**AIM**. Can you carry on the interview about managing portfolio risk, starting right after its final sentence?

**PROVIDED PASSAGE**.
Sinead Rafferty: So given the fact that you've got quite concentrated positions in various different asset classes, can you talk to us about how you manage risk?
Alex Lennard: When we think about risk, we always come in at the starting point of although we have strong views about the world, we're always asking ourselves, "Well, what if we're wrong?" So if you think our starting point is putting together a portfolio that preserves capital, our first point-of-call will always be to look at the risks that we see in the world, and once we identify those risks, try and identify the assets that we think will make money, should those risks come to pass. And once we have those in place, we spend the rest of our energies asking ourselves, "What if we're wrong?" If the risks do not happen, do we have enough growth on the other side of the portfolio to make money whilst we're waiting for those risks to come to pass?
Now, if we had perfect foresight, we would switch from our growth investments to our risky, to our protected investments at the top of the market and vice versa at the bottom. Unfortunately, we don't have perfect foresight, so we're always going to have some growth and some protection in portfolios at all times that will hopefully allow us to be approximately right all of the time and in contrast to the rest of the industry, which is proffering to try and be absolutely right all of the time. Our starting point is to try and avoid being absolutely wrong at all points.

**MATERIAL**.
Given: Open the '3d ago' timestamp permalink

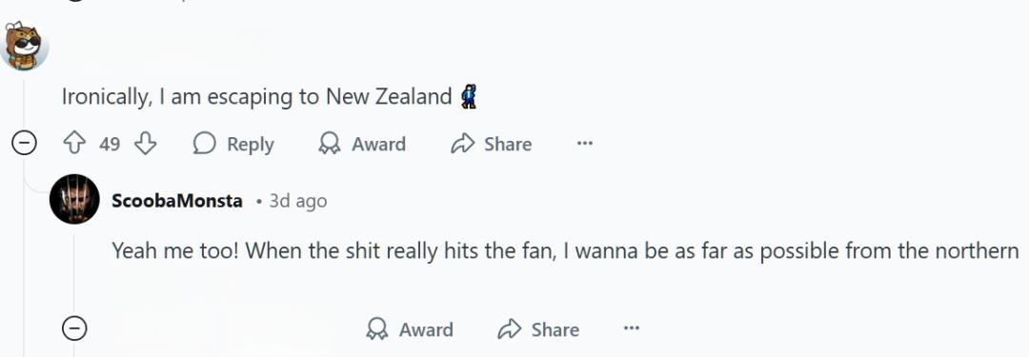Looking at the screenshot, I should pos(297,201).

**ANSWER TO THIS EXERCISE**.
Sinead Rafferty: So finally, Alex, is it really a bottom up process in terms of how you build a portfolio or more of a macro top down process?
Alex Lennard: Definitely informed by a top down process. We think the majority of our returns and the ability to protect clients is driven by our asset allocation thought processes and our big picture views of the world, but we will always populate the portfolio with ideas that have been through a thorough bottom up process. And I think the strength of what we do is combining that top down with bottom up. A lot of investment houses will separate the two, and that means you don't often get a joined up portfolio. But the strength of our process is the fact that we will combine those deep macro views with also deep thoughts on the bottom up side of things and the combination of the two we think creates a holistic portfolio focused on preserving client capital.
Sinead Rafferty: Thanks for your time, Alex.
Alex Lennard: Thank you for having me.
Sinead Rafferty: And thank you for joining us.